The volatility in long dated interest rates continued, with 10 year bund yields opening the week at around 56bp, widening to 66bp to close around 60bp. However, the peak rates were lower than past weeks.
Our macro house view is that the euro area recovery is taking a breather as the boost from oil fades. US recovery looks imminent as also witnessed by last week’s US core CPI increase. Tentative signs of bottoming in China. Moderate gains in stocks in coming months. Bond yields heading moderately higher as Fed hike draws closer. EUR/USD to go lower.
Despite volatile underlying rates, the Nordic secondary IG credit markets remained constructive, with decent trading flows over the past week. The story is different for the Nordic HY market, where the secondary markets are very illiquid and technical despite an active primary market.

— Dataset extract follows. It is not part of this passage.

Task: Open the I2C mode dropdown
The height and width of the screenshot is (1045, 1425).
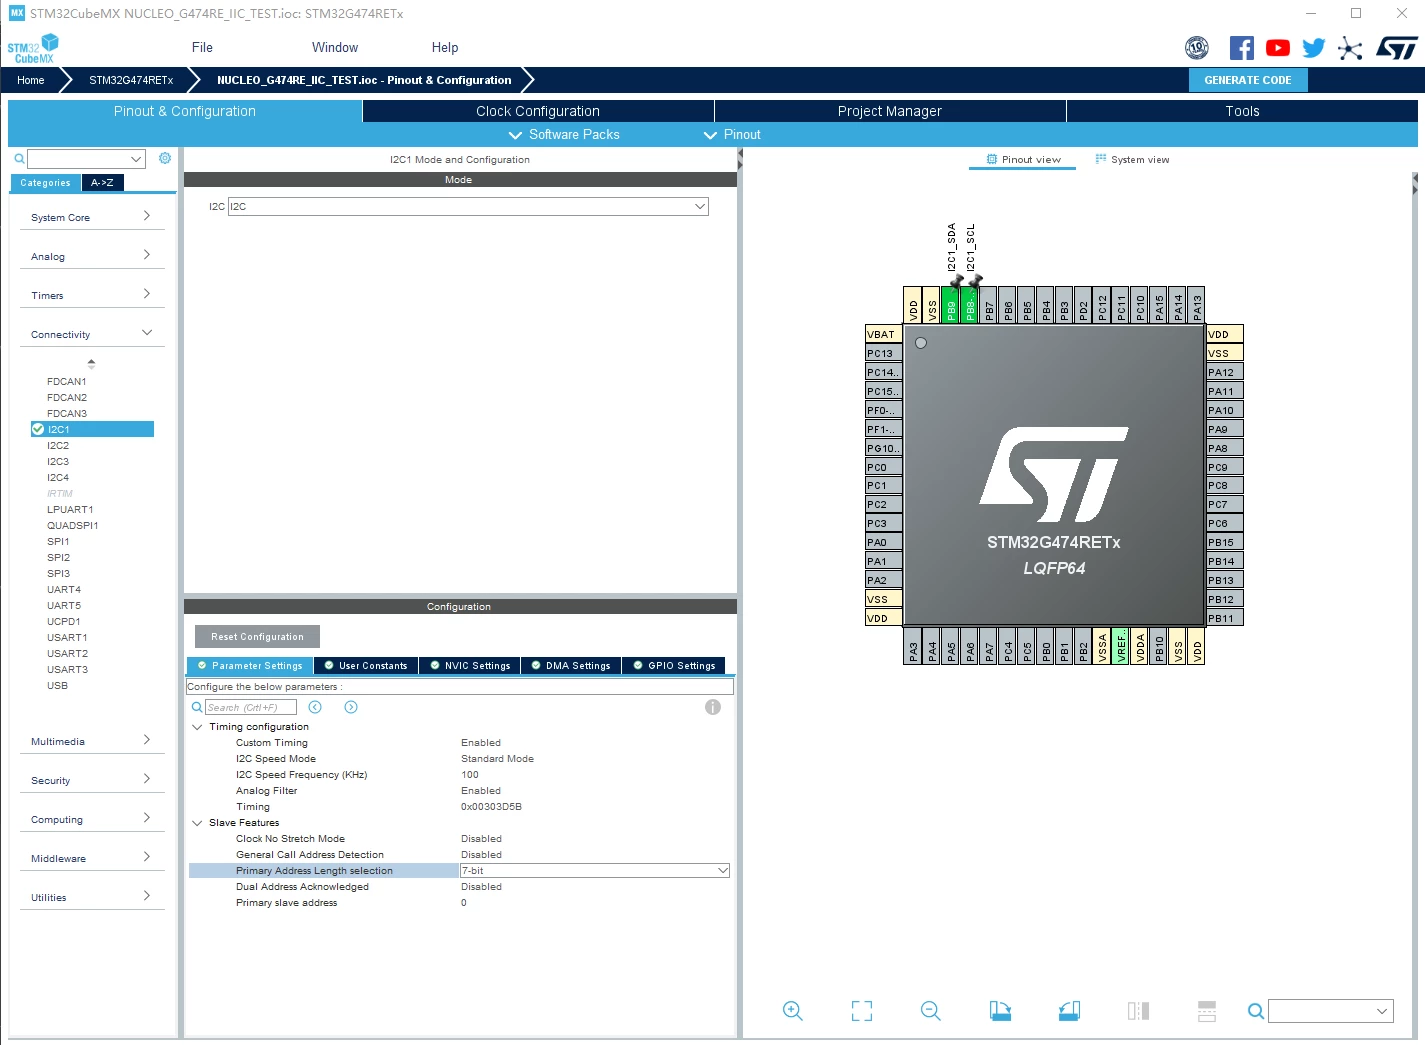Action: pyautogui.click(x=468, y=206)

The event risk to spreads (and the EUR credit market) is a possible uncontrolled Greek default and/or exit from the euro and to a lesser extent other possible credit events, such as a rating downgrade of France and/or other European countries.
Despite the rate volatility, there were a handful of deals printed, including EUR150m by Technopolis, NOK700m by Color Group, EUR750m by Swedbank, SEK1bn by DnB bank and EUR250m by Ålandsbanken. We expect further IG and HY issuance short term.